Records from a collection
-- Start --
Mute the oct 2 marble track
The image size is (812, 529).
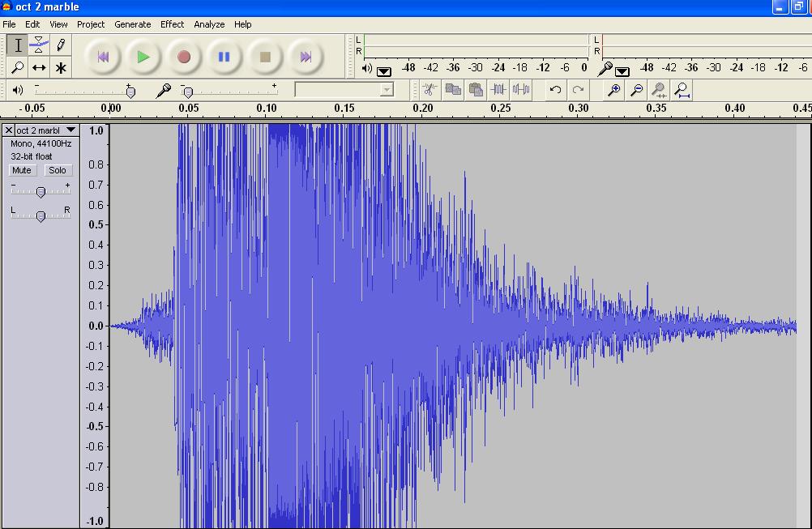click(x=22, y=170)
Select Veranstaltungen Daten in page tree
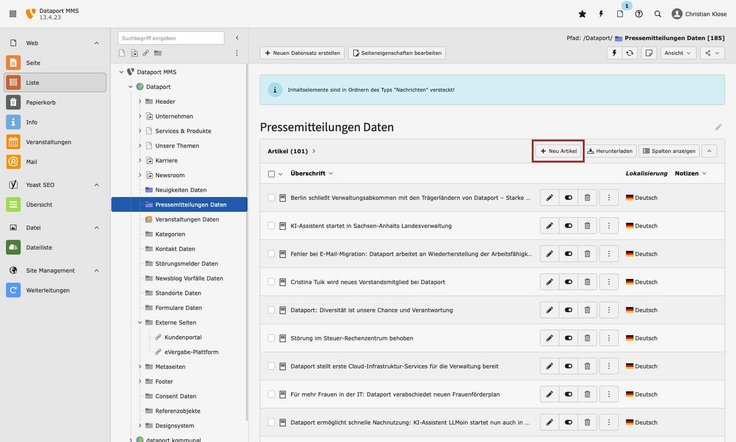This screenshot has width=736, height=442. pyautogui.click(x=187, y=219)
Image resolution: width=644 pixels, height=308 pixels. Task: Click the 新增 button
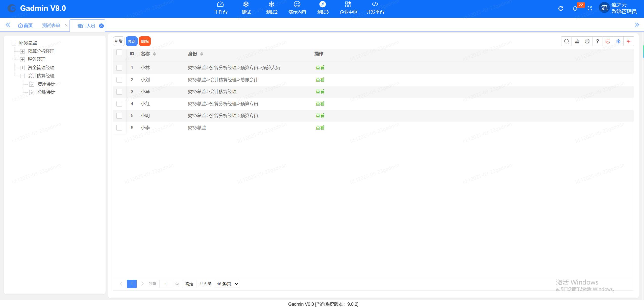pos(119,41)
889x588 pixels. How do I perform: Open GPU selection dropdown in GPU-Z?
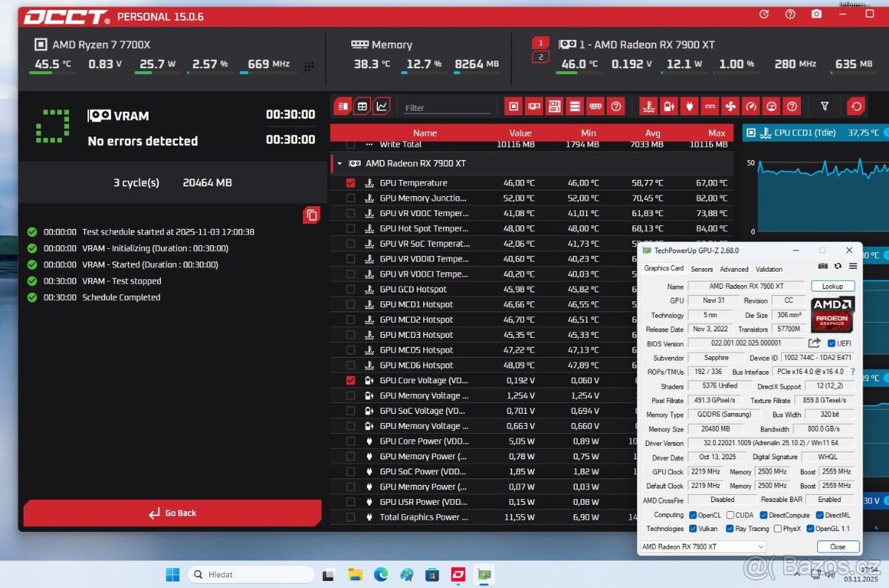pyautogui.click(x=702, y=547)
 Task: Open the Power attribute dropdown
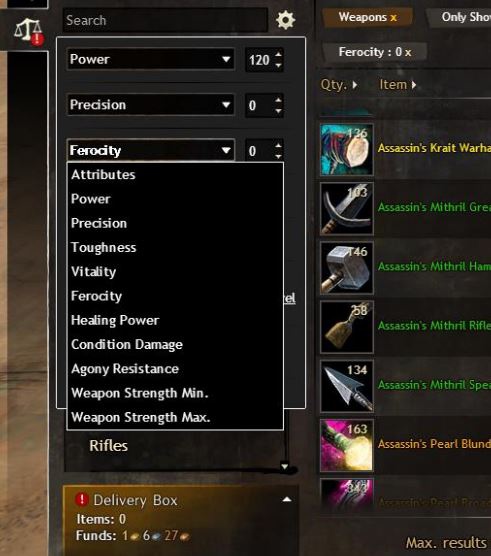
-- End --
EXERCISE TASK ▸
Reproduce word for word everything in the data from the line containing "Select Veranstaltungen Daten in page tree" down through the end of the data, with both ends included. Leave the pictures out of your copy.

EXERCISE OUTPUT ▸
Select Veranstaltungen Daten in page tree
This screenshot has width=736, height=442. pyautogui.click(x=187, y=219)
Image resolution: width=644 pixels, height=308 pixels. Task: Click the 新增 button
pos(119,41)
889x588 pixels. How do I perform: Open GPU selection dropdown in GPU-Z?
pyautogui.click(x=702, y=547)
 Task: Open the Power attribute dropdown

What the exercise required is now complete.